Sixteen books and three years after The Damnation of Pythos, David Annandale’s second Horus Heresy novel is Ruinstorm, book forty-six in the series overall. Signalling the end of the Imperium Secundus arc (therefore NOT to be read before Angels of Caliban), it sees the Triumvirate of primarchs – Guilliman, Sanguinius and the Lion – setting out from Ultramar to defy the Ruinstorm and find their way to Terra. Each chooses an approach based on their own approach and inclination, but can they find a way through? Most 40k fans know the answer to that, but now we can find out just what happened and why.
The titular Ruinstorm has been a distant obstacle and a narrative device up to this point but now it’s front and centre, with an intelligence at play that means it’s not just a physical barrier but a very personal test for each primarch. The multiple narratives of Imperium Secundus are reduced (mostly) to the three loyal primarchs, although there are clear links to not just the previous Ultramar-based stories but also Signus Prime and the events of The Damnation of Pythos and Veritas Ferrum. The primarchs take centre stage, as Annadale highlights their strengths but mostly digs into their fears, and the varying degree of guilt they each carry over their involvement in recent events. Curze, meanwhile, is along for the ride as both a spanner in the works and a reminder of the primarchs’ mistakes – those they’ve made, and those they might make.
Annandale’s depiction of these primarchs will be familiar from recent Imperium Secundus novels, most notably Angels of Caliban, although as the Lion has rather less page time here he comes across somewhat less irritating! It’s not just page time though, he’s also changed by recent events – no less secretive perhaps, but a little more accommodating of his brothers. Each of the three get plenty of attention, but Sanguinius is the key focus of the book. Not that much time has passed for the Blood Angels since Signus Prime, and the events of Fear to Tread are reflected strongly in both Sanguinius’ (and his sons’) psyches and the scale of the challenges he faces within the Ruinstorm. Temptation is the key – whether to give in to fate or not; whether to put his own fate ahead of that of his sons. We’ve seen the comparison with Curze before, but it’s emphasised further here – this time with Curze not so much an antagonist but a bitter, tormented bystander.

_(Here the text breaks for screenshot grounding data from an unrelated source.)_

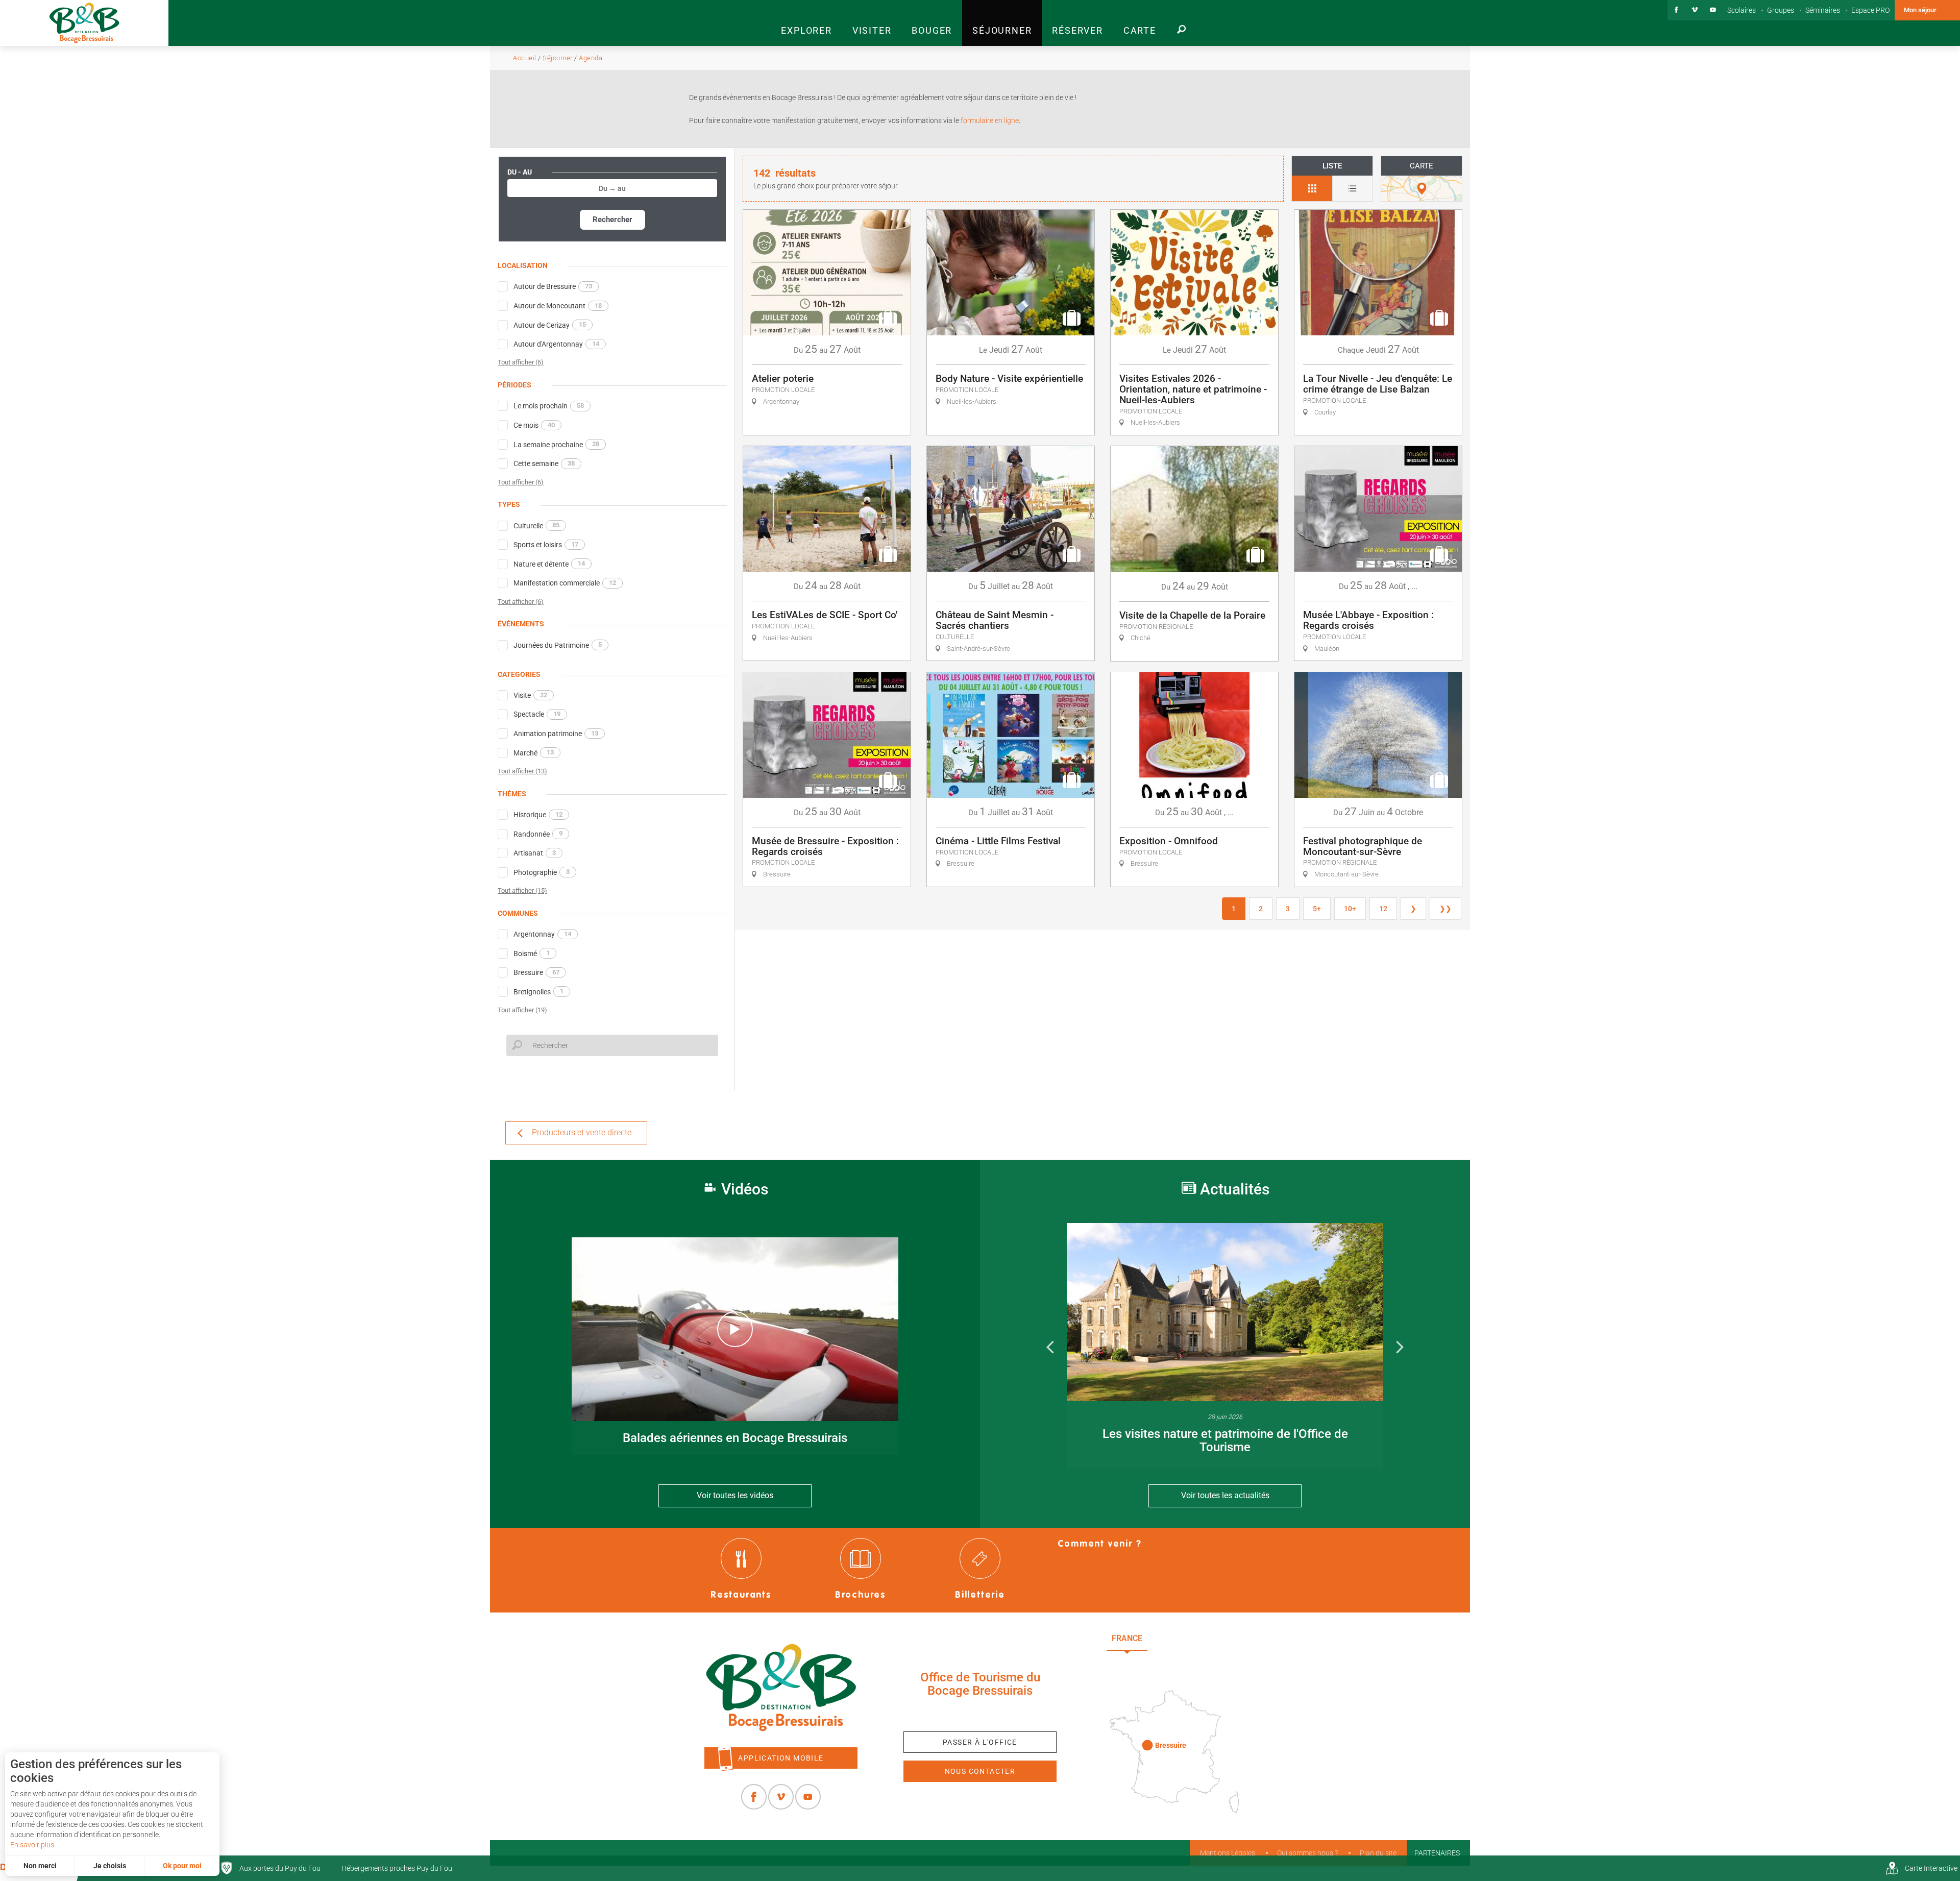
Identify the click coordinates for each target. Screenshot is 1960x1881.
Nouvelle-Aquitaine (1205, 1638)
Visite (530, 695)
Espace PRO (1870, 10)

If you’ve read Annandale’s 40k Blood Angels work you’ll be familiar with the manner in which he takes us deep into Sanguinius’ head, exploring those concepts of fate that are indelibly linked to the Blood Angels’ great flaws. For the most part it’s an interesting exploration, although it does occasionally spend a little too long on the strange planes of Sanguinius’ consciousness, slowing the overall narrative down a bit. Fear not, though, as however deep Annandale delves into the primarchs’ characters, he builds his set pieces to a corresponding size and scale. With three Legion fleets to play with, and the soul-shattering immensity of the Ruinstorm, things get crazy to an epic scale. Subtle this isn’t, but however daft some of the scenes are it’s all suitably entertaining. Annandale’s tendency to lean towards terse, short sentences works well during these bonkers action scenes, but grates a touch during the more open moments. For the most part, though, the pacing and overall plot are enough to easily maintain interest and keep the momentum going.
Whether you enjoyed the Imperium Secundus arc or not, this book signifies a clear increase in the pace of the series, with the prospect of returning to Terra looming large. Ultimately, it’s a book which deals with one question – how did the Triumvirate of primarchs cope with the Ruinstorm? There’s obviously more to that question, and more to the book than just that one concept, but while a certain amount is revealed, don’t expect answers to everything – there’s still more to come before these characters’ final Heresy-era fates are shown. Come for the forward momentum, but stay to enjoy a closer look at Sanguinius, including tantalising glimpses of what’s in store.